*** Data for analysis

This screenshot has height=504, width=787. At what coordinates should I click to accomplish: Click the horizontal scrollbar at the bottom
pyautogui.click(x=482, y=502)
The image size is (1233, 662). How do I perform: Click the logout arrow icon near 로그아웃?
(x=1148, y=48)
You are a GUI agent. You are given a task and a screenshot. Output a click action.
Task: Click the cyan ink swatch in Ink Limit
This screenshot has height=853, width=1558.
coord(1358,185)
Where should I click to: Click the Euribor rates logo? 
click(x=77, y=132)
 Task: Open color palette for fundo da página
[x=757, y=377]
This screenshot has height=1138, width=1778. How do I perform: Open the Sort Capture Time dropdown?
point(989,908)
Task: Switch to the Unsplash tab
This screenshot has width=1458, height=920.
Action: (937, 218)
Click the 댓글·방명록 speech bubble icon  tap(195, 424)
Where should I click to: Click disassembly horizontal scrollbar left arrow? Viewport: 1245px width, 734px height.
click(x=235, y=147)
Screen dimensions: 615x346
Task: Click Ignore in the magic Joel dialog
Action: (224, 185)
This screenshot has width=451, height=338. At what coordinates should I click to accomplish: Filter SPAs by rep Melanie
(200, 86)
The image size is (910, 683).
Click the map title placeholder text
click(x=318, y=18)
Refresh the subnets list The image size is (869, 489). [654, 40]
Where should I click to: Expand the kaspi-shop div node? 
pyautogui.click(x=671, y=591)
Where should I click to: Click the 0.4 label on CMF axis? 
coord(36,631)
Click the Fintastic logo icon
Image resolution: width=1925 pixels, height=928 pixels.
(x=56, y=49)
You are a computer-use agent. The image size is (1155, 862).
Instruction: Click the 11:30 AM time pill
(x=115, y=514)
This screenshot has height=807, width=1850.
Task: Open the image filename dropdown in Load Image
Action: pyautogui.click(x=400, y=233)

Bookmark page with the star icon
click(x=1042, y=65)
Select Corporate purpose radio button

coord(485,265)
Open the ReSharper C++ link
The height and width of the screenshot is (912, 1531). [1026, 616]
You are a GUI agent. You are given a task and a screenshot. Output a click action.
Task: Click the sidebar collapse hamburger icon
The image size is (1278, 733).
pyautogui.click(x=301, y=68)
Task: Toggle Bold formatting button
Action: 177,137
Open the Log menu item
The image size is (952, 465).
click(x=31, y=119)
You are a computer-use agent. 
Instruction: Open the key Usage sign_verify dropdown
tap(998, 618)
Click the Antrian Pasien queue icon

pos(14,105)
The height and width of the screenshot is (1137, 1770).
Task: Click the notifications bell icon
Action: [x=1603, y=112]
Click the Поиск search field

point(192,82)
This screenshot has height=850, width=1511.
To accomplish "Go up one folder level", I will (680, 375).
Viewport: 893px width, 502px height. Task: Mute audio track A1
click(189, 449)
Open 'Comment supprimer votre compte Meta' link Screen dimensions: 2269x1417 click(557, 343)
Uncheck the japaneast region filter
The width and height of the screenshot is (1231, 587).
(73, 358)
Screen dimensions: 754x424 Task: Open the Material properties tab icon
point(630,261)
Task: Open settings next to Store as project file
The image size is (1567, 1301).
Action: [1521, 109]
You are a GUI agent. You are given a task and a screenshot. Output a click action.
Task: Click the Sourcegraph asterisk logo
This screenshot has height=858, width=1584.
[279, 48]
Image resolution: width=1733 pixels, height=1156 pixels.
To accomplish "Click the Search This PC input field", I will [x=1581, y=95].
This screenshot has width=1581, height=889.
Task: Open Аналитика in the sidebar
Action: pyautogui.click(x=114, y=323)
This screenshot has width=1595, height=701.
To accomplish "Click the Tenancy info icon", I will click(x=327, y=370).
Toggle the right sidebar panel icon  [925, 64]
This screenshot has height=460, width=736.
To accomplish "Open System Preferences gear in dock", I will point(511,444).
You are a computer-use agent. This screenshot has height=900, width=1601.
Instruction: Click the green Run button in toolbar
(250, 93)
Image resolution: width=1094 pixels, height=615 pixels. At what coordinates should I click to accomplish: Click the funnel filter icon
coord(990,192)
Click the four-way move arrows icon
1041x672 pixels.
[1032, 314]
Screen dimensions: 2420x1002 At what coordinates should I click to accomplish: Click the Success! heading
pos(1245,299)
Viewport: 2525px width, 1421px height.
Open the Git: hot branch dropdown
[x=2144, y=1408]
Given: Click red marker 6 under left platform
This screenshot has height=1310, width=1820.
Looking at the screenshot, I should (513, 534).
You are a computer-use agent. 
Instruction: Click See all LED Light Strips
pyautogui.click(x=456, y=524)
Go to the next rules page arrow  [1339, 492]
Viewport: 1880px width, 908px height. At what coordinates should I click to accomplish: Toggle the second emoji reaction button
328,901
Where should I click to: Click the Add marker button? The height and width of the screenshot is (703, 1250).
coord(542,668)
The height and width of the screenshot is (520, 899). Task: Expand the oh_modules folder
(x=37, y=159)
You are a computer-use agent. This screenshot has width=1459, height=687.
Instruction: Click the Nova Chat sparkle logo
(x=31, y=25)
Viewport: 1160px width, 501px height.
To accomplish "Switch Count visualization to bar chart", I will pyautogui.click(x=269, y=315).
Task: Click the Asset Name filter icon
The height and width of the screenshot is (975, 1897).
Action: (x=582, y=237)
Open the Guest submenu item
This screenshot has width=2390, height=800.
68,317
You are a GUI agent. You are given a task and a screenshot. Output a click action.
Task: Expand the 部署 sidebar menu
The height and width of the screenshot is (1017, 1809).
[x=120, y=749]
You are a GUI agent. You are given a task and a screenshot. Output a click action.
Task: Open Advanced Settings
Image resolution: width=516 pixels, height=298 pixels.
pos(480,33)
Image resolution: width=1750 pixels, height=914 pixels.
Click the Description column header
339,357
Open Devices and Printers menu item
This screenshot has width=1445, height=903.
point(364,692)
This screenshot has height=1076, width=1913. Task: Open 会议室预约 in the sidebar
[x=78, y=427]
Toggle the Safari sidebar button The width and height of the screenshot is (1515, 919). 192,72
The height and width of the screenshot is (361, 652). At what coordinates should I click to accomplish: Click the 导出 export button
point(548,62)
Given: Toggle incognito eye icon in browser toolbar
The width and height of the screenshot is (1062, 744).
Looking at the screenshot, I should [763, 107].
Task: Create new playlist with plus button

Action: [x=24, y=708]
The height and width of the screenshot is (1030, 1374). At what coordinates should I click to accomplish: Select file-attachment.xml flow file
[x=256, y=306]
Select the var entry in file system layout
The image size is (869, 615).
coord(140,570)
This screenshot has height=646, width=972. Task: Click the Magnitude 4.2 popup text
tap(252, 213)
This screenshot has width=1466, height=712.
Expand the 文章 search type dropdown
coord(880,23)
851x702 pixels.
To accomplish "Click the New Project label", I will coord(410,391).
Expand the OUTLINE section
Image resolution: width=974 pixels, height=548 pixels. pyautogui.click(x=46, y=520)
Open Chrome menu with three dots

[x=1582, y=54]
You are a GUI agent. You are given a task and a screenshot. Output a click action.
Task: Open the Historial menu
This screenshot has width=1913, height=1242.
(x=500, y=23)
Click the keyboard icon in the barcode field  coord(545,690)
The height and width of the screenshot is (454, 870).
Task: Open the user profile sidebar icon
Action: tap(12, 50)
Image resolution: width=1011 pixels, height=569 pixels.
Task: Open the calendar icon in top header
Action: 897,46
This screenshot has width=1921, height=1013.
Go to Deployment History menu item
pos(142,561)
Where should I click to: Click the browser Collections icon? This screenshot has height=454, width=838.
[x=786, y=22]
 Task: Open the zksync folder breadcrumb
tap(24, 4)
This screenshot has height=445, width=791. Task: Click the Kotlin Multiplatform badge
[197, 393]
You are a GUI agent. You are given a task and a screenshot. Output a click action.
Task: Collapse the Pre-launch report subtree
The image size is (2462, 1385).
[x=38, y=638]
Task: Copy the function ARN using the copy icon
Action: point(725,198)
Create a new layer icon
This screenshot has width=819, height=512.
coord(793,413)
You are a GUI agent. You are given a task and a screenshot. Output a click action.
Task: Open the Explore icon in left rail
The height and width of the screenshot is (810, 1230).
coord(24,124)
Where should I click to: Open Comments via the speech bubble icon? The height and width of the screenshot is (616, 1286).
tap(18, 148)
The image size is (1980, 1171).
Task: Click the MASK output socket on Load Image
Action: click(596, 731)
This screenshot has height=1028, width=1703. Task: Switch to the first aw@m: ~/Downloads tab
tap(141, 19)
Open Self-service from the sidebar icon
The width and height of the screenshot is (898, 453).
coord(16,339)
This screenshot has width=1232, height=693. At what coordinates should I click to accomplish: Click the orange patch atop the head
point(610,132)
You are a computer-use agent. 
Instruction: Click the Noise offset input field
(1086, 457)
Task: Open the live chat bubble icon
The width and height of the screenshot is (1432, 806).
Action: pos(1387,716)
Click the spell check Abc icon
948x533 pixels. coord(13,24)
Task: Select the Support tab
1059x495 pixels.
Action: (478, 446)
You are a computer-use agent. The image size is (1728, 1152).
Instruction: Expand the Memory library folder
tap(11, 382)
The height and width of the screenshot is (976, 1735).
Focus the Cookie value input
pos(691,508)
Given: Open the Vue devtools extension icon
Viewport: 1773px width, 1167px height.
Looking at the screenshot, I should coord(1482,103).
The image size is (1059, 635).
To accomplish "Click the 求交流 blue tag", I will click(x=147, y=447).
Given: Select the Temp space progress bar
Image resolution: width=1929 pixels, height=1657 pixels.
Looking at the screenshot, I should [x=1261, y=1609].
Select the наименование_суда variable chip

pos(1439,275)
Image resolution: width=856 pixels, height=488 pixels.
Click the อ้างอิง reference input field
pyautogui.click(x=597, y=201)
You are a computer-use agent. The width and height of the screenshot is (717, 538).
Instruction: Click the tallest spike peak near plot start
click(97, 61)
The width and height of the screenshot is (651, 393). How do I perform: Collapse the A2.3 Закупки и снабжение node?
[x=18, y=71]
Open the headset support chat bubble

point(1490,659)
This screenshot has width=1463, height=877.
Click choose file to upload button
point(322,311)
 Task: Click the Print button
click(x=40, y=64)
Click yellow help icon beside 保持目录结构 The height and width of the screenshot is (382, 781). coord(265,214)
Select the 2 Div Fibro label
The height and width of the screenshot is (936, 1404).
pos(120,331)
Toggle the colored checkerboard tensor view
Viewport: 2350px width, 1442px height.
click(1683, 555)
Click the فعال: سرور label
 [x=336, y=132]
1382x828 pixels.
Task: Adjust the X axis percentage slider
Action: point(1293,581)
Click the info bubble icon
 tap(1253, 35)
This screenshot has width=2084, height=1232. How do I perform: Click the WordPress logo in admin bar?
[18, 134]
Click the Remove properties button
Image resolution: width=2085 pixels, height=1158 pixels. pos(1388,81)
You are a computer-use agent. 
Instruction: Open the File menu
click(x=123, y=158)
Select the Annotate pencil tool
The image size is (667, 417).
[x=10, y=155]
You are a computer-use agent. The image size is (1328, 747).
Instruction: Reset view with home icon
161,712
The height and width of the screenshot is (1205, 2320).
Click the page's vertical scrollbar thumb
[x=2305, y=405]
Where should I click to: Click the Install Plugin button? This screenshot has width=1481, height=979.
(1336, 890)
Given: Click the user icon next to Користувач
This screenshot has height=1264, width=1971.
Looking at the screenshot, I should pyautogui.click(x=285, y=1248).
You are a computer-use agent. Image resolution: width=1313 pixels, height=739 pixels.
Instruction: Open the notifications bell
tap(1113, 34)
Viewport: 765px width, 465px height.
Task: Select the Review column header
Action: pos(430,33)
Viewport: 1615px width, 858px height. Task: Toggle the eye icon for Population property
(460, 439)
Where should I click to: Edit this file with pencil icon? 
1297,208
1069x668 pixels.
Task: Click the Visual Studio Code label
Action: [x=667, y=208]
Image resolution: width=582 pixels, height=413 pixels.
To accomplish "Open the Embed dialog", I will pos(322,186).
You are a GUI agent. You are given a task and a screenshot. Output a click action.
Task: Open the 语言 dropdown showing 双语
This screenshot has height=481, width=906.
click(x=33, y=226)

******

Start at the first line of the material. Reproduce every line exactly, ending with the line that holds "Click the 댓글·방명록".

This screenshot has height=504, width=787. At what coordinates should I click to accomplish: Click the horizontal scrollbar at the bottom
pyautogui.click(x=482, y=502)
The image size is (1233, 662). How do I perform: Click the logout arrow icon near 로그아웃?
(x=1148, y=48)
You are a GUI agent. You are given a task and a screenshot. Output a click action.
Task: Click the cyan ink swatch in Ink Limit
This screenshot has height=853, width=1558.
coord(1358,185)
Where should I click to: Click the Euribor rates logo? 
click(x=77, y=132)
 Task: Open color palette for fundo da página
[x=757, y=377]
This screenshot has height=1138, width=1778. How do I perform: Open the Sort Capture Time dropdown?
point(989,908)
Task: Switch to the Unsplash tab
This screenshot has width=1458, height=920.
Action: (937, 218)
Click the 댓글·방명록 speech bubble icon  tap(195, 424)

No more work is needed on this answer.